The evolution of storage clustering

We've come a long way from the days of manual disk copying. Take a trip through the progression of storage clustering -- from disk sharing to the storage area network

September 1998

Abstract

This month's Connectivity column offers a reprise of the advances we've made in the area of storage management. Columnist Rawn Shah journeys through time for a look at the evolution of storage clustering, touching on SCSI, RAID, network filing systems like NFS and (PC)NFS, hierarchical storage management systems, and the modern-day storage area network. (2,300 words)

Mail this
article to
a friend

hen clustering first arrived on the scene, there were two forms of resource sharing in effect: storage clusters and disk sharing. These are the two oldest forms of resource sharing still in existence today. From this basic beginning, printer and modem sharing, record-level locking databases, application-level redundancy, and parallel processing have emerged. Some forms of storage sharing have been around for decades and are still potent. For example, consider the 16-year-old Network filesystem (NFS); created by Sun Microsystems back in 1982, it's hardly changed since its inception. Now, a new generation of disk sharing system, the storage area network (SAN), is coming alive. As such, the need for storage clusters shows no sign of losing support any time soon.

When storage clusters were first created, storage space was fairly expensive. The cheapest storage method was to make one group of disks available to as many users as possible. Today, you can buy gigabyte-sized drives for under $100. What cost $1 per megabyte in the early '90s has decreased to 0.1 of a cent per megabyte today. Unfortunately, cheaper and more available storage doesn't solve all our problems. In fact, it creates more of them. We keep adding more drive space and we keep using it all up. Software has expanded to fill the available space. More complex operating systems now take up significant room. And data files are always increasing in size and number.

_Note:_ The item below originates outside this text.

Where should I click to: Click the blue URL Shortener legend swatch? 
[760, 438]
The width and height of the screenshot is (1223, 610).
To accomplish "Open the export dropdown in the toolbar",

In creating storage clusters we have several key goals to satisfy:

Increase available disk space
Serve multiple consumers of disk space
Reduce access time of data on the disks
Ensure the coherency or reliability of data on the disks
Ensure the security of data on the disks

The solutions for these issues come in all forms -- from RAID (redundant array of independent disks) clusters to HSM (hierarchical storage management) systems. These include:

Direct-drive or partition sharing (Microsoft Common Internet filesystem (CIFS), (PC)NFS)
Coalesced storage (NFS, the Andrew filesystem (AFS), RAID systems, SCSI clusters, Fibre Channel clusters, SANs)
Data access prioritization (RAID systems, some SANs and Fibre Channel products)
Data coherency systems (RAID systems, disk or file replication systems)
Data encryption systems (public key encryption, disk encryption)
Automated backup or archiving inactive data (HSM, SANs)
Multiple consumers and data locking (distributed lock managers, SANs, NFS)

As we said in last month's column, the definition of clustering keeps changing, but the notion of shared resources lies at its very heart. Systems like NFS and RAID can now arguably be called clusters.

SCSI and RAID
The small computer system interface (SCSI) has grown from a fast, simple system that first allowed megabit-per-second data access speeds from a small group of disks to almost a separate networking architecture in itself. Today we have SCSI-II, Fast SCSI-II, Fast Wide SCSI-II, SCSI-III, UltraSCSI, and Differential Wide SCSI. They're all different standards to allow greater bandwidth and greater drive capacity. This has even expanded into SCSI hubs and switches.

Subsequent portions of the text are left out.